Demons turned himself into Miramar police and was arrested on capital murder charges in February 2019. At the time, he dismissed the charges in an Instagram post as "rumors and lies," before emphasizing his love for his two slain friends.

"I want you guys to know I love you and appreciate every single one of y'all. A couple months ago I lost my two brothers by violence and now the system want to find justice... Unfortunately a lot of rumors and lies are being said, but no worries god is with me and my brother @ynw.bortlen, and we want y'all to remember it's a YNW Family.
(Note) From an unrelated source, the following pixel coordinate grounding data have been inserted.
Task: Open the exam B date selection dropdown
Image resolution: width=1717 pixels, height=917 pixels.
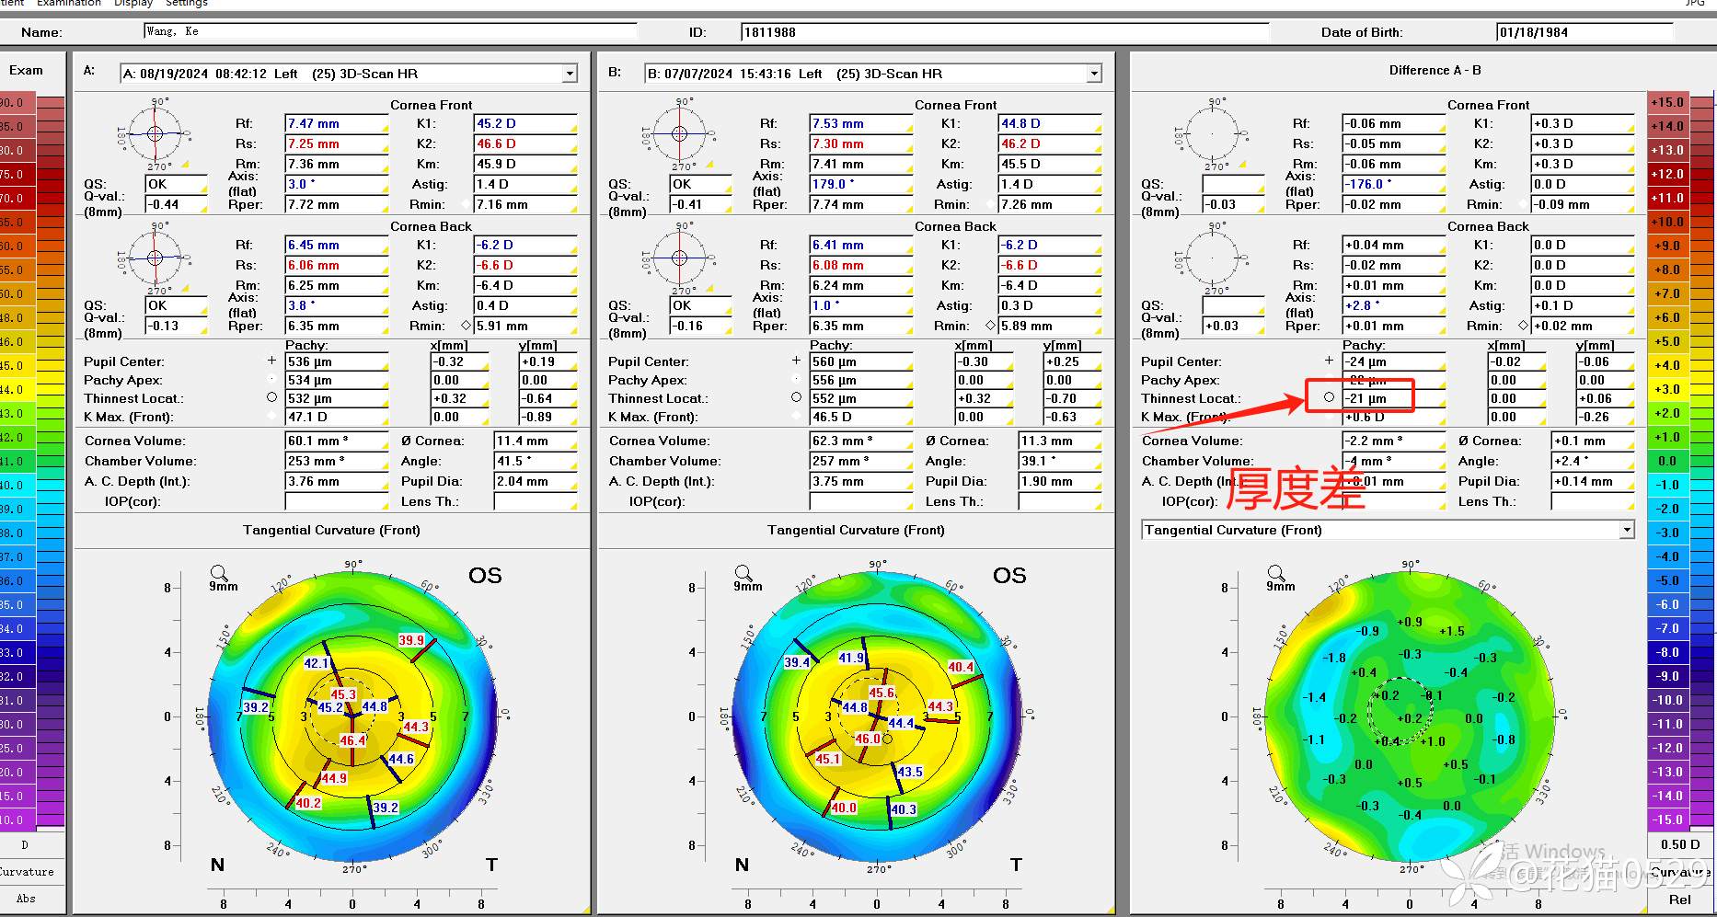Action: point(1094,74)
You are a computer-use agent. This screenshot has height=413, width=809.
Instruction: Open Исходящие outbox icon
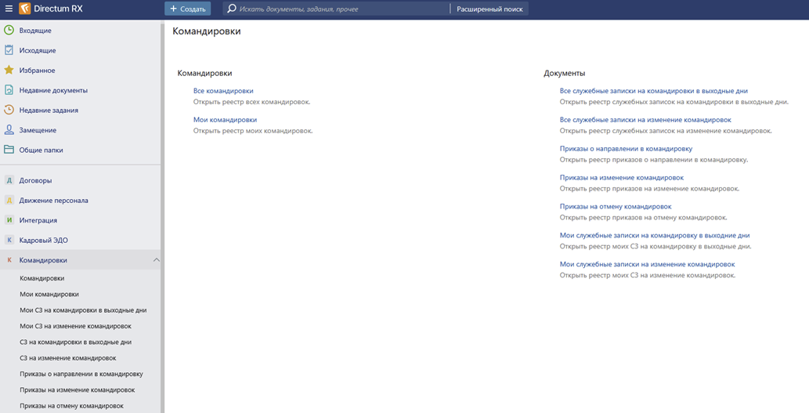9,50
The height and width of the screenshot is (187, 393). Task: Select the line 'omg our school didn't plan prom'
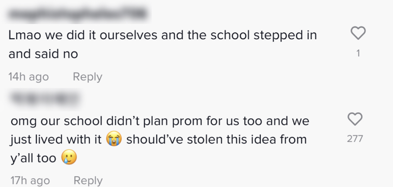point(160,121)
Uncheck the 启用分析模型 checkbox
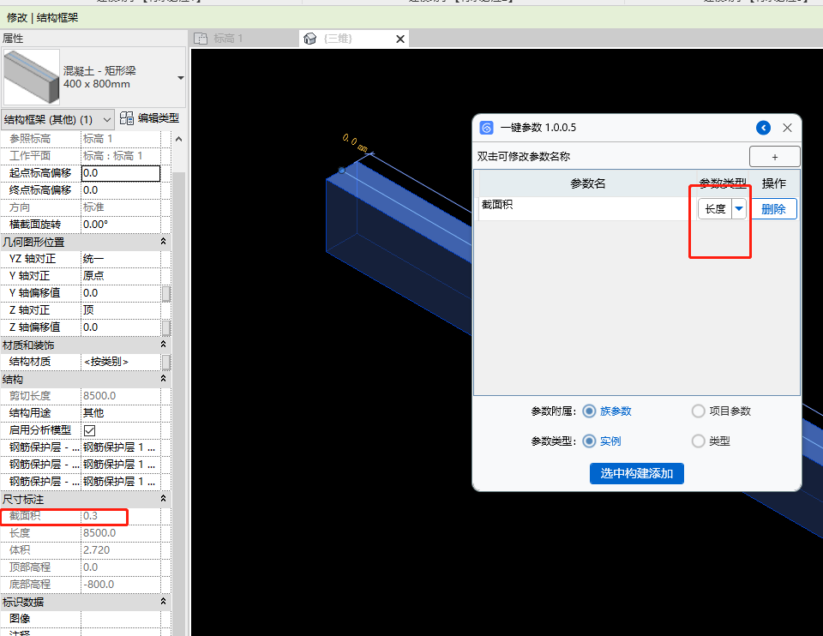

I love you @ynwsakchaser1 and @ynwjuvy #freeus."

Jailed in Broward pending his trial, Demons has remained incarcerated since his arrest despite his attorneys' efforts to get him released at the height of the COVID-19 pandemic.

As previously reported by New Times, the Fourth District Court of Appeal ruled last November that Broward County prosecutors could seek the death penalty in their double-murder case against Demons.

In early June, Broward Circuit Judge John Murphy granted prosecutors' motion to follow a new Florida law under which a recommendation for the death penalty requires only eight votes from the twelve-member jury rather than the unanimous vote previously required. To no avail, Demons had argued that it would be unfair to apply the new law to him in the middle of his case.

Hailing from the Treasure Coast, Demons moved to Broward County to bolster his budding rap career. He joined a growing wave of up-and-coming South Florida SoundCloud rappers, which included Kodak Black and the late XXXTentacion.

Demons spent much of his young life in and out of jail — by 16, he was jailed after allegedly firing a gun near several people outside of Vero Beach High School. He then began releasing rap songs from jail, including "Melly the Menace" and "Slang That Iron."

"Murder on My Mind," a chart-topping song Demons wrote as a teenager after the alleged shooting in Vero Beach, was uploaded on SoundCloud in 2017 and released as a single by the 300 Entertainment record label in June 2018, four months before the Miramar killings.